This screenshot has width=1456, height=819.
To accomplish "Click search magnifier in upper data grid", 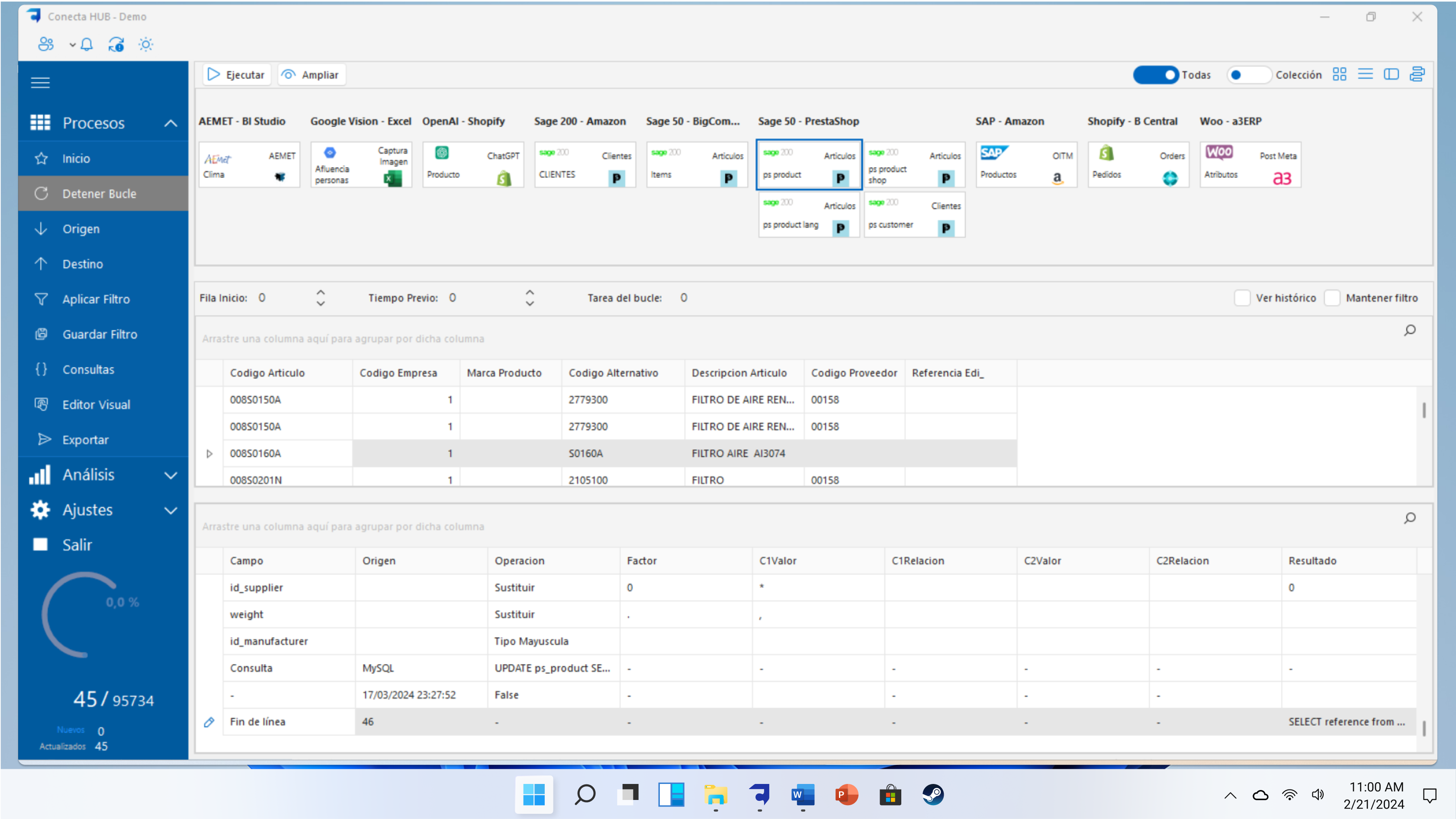I will [x=1410, y=330].
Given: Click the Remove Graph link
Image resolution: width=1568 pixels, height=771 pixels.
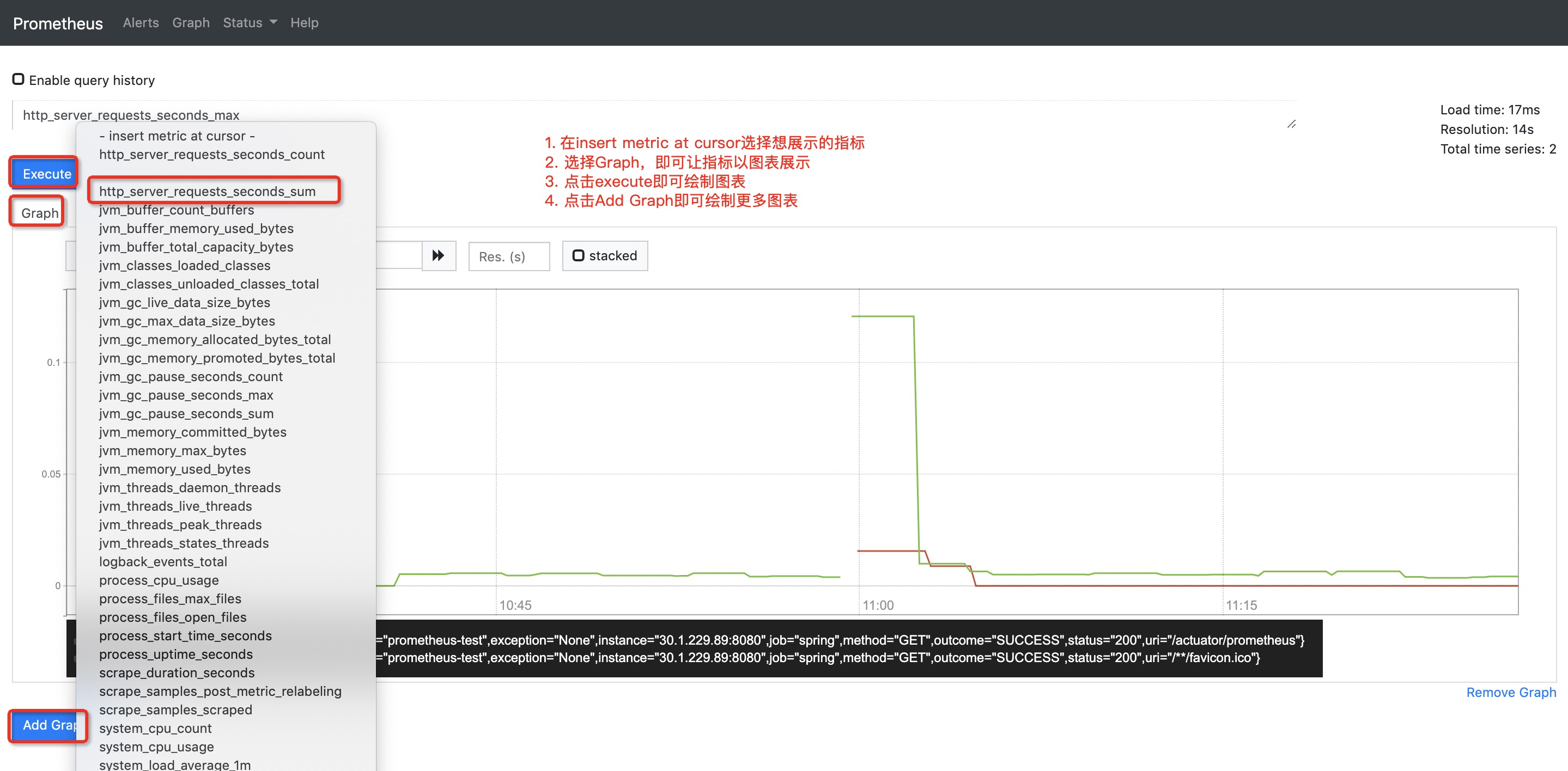Looking at the screenshot, I should point(1510,693).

▶ TASK ITEM
Begin at the line with "Image resolution: width=1568" and retype exactly every line through the last one of the entries above, both included, and nothing more; pictures stay out.

▶ OUTPUT
Image resolution: width=1568 pixels, height=771 pixels.
Looking at the screenshot, I should point(1510,693).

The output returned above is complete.